__TASK BRIEF__: In the rows below, replace "icon" with "button" and write the lines out again with nothing else changed. Omit the pictures from your answer.

__INPUT RECORDS__:
================================

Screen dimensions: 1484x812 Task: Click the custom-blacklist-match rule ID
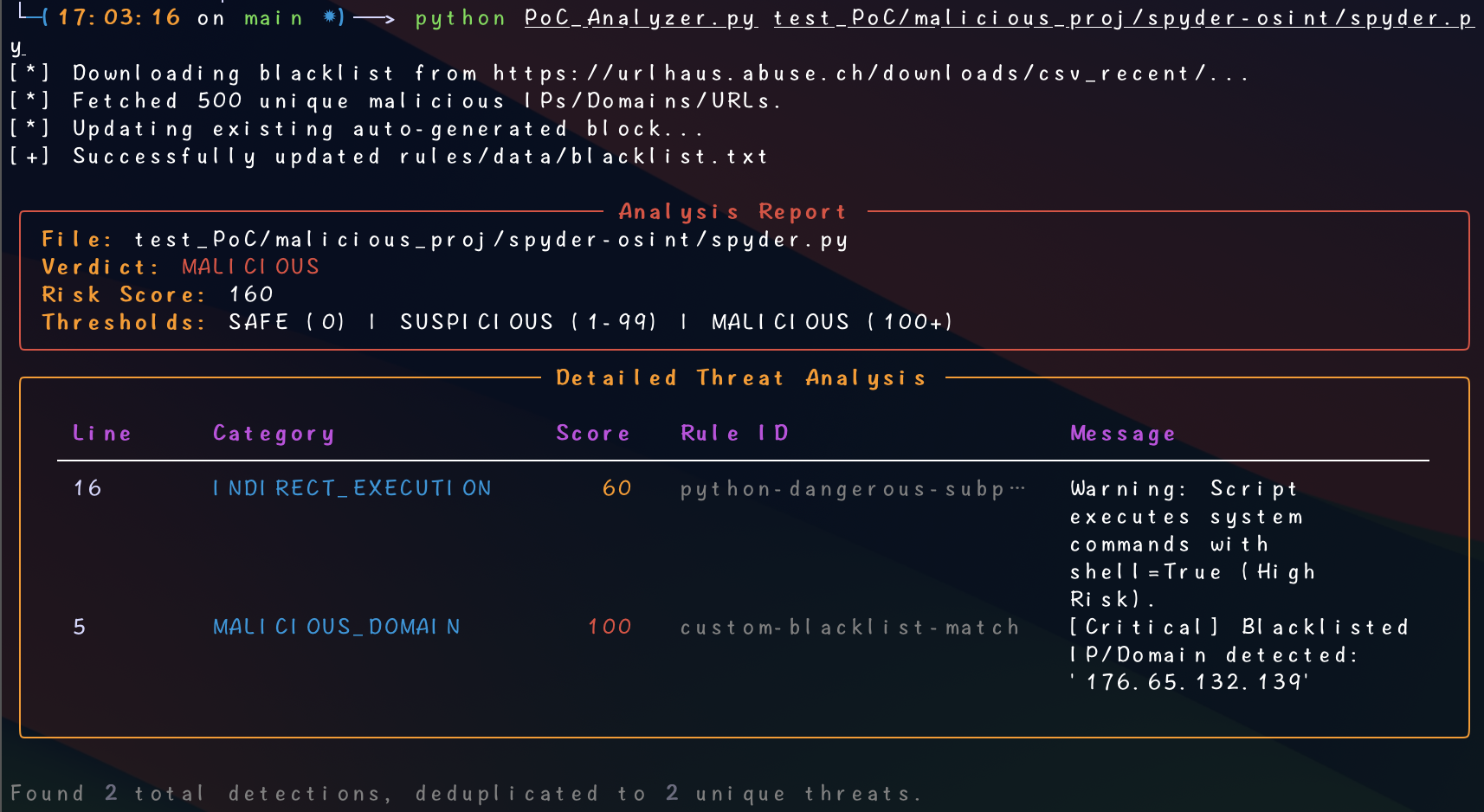click(x=849, y=627)
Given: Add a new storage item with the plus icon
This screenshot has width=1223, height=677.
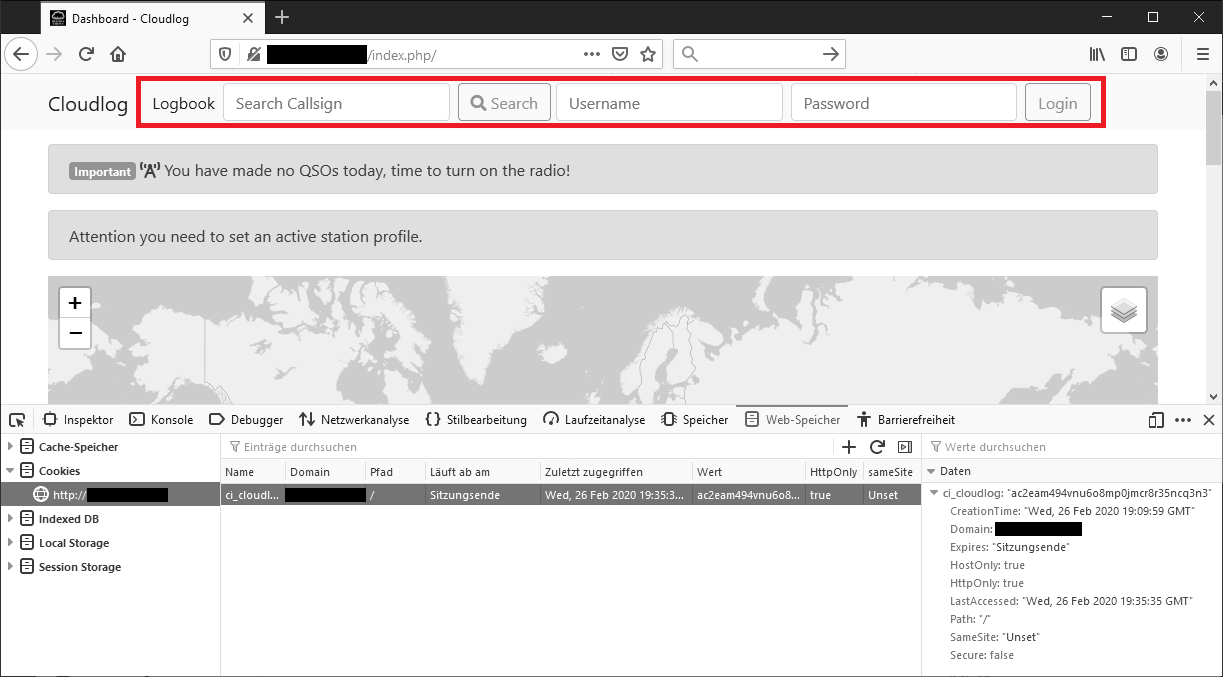Looking at the screenshot, I should [849, 446].
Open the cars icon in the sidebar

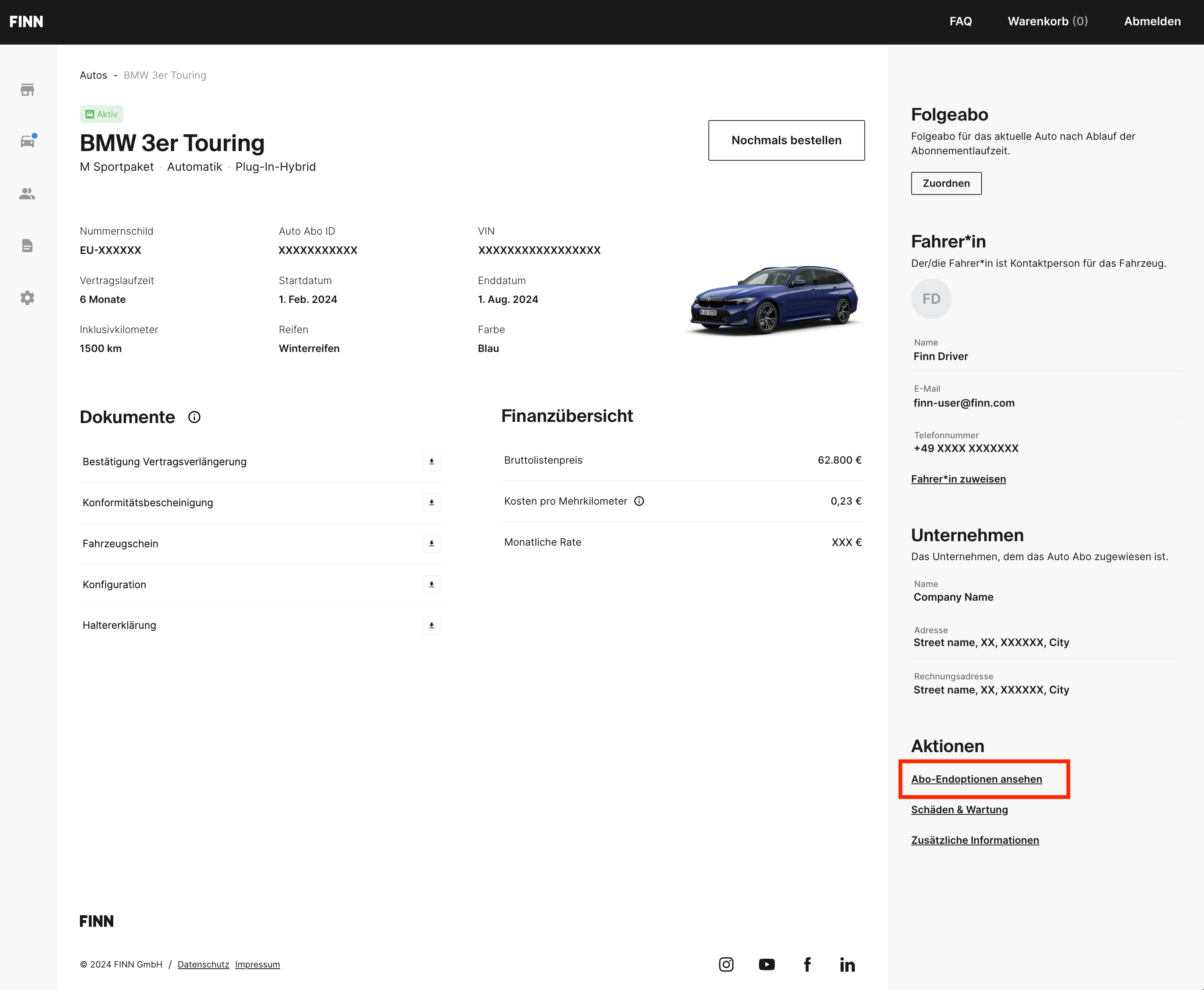click(27, 141)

================================

__EXERCISE RESPONSE__:
Screen dimensions: 1484x812 Task: Click the custom-blacklist-match rule ID
click(x=849, y=627)
Given: Add a new storage item with the plus button
This screenshot has width=1223, height=677.
Looking at the screenshot, I should [849, 446].
Open the cars button in the sidebar

click(27, 141)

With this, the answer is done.